What is good service? When guest expectations are low, and we exceed them … not too exciting. But when guest expectations are high, and we manage to do even better, then we have accomplished something. In order to be able to seize every opportunity to do the things that help to create guests for life, we first must be able to identify those opportunities. Being aware of what is going on around us at the moment—and knowing what is going to happen in the future—helps.
A guest may refuse assistance with their luggage as they struggle to carry their bags up the stairs, but this does not mean we can’t run up the stairs ahead of the guests to open the door for them. What is the alternative? Watch the guest carry their bags and then open the door for themselves.
Our focus and mindset must be “What can I do to make a positive impression on every guest that I come in contact with?” It takes initiative, anticipation, caring, and sometimes a little hustle.
When you recall your most memorable hotel, dining, or other hospitality-related experience, what is the first thing that comes to mind? Is it the room, the view, or the food?
When I think of memorable all-around top service experiences, the first one that I can recall happened soon after I was promoted to general manager. I was headed on a vacation to Florida with a buddy. The owner of the hotel arranged for us to play golf at The Jupiter Hills Club. Knowing it was ranked in Golf Magazine’s top 100 courses, I had high expectations and was looking forward to playing.

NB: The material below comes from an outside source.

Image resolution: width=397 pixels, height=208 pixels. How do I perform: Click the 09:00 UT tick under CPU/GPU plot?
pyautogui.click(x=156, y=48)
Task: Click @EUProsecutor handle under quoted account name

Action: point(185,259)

You only have one chance to make a first impression, and boy, did the Jupiter Hills Club get off to a great start. To this day I am not entirely sure how they pulled it off, but when we arrived at the security guard station and I rolled down the window of the rented minivan, I was immediately made to feel important when the guard said, “Welcome, Mr. Ruby, to Jupiter Hills,” as if he had been anxiously waiting to meet a celebrity. My buddy and I shrugged our shoulders and without saying a word we both knew that this was going to be an excellent day.
The staff seemed to sense we were out of our element and anticipated our every need. We were then escorted to the bag drop where an attendant opened my door and again greeted me by name. The attendant took our bags, the valet took care of the van, and a locker room attendant said, “Please follow me, Mr. Ruby,” and brought us to our lockers, which of course had our names on them. We were then escorted up to the pro shop, greeted by name by one of the golf pros and then introduced to our fore caddie who took us to the first tee.

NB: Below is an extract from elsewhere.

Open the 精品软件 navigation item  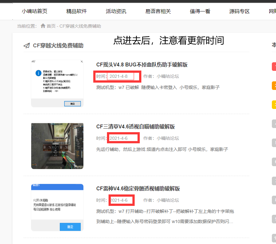(x=76, y=11)
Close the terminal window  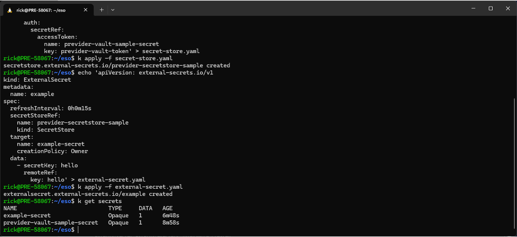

We finished playing the front-nine, and we were just starting to get used to our caddies doing everything except actually hitting our balls for us … (However, out of mercy, I think my caddie used a wedge when he thought no one was looking so I would avoid an impossible shot). We were instructed that it was time for lunch.
A table was already reserved for Mr. Ruby, and the hostess acted like she had known me for years. Every staff person I encountered was not only polite and proactive; they also seemed to genuinely enjoy making two twenty-something average Joes from Chicago, who were not members, feel special.
The service afforded us was unforced, and providing hospitality, was clearly more than just part of their job. Every staff member seemed to have put themselves in our golf shoes and knew how to make two regular guys feel like rock stars for a day. The bottom line is I have no idea what my score was that day, or if played well or poorly. I can’t even remember anything about the course aside from I am pretty sure there were more hills than usual in Florida—and I have no idea what I had for lunch.
But the one thing I will never forget about that day was how the staff made me feel. Almost thirty years later, I can think back to my day at The Jupiter Hills Club when I need an example of what I consider to be great service.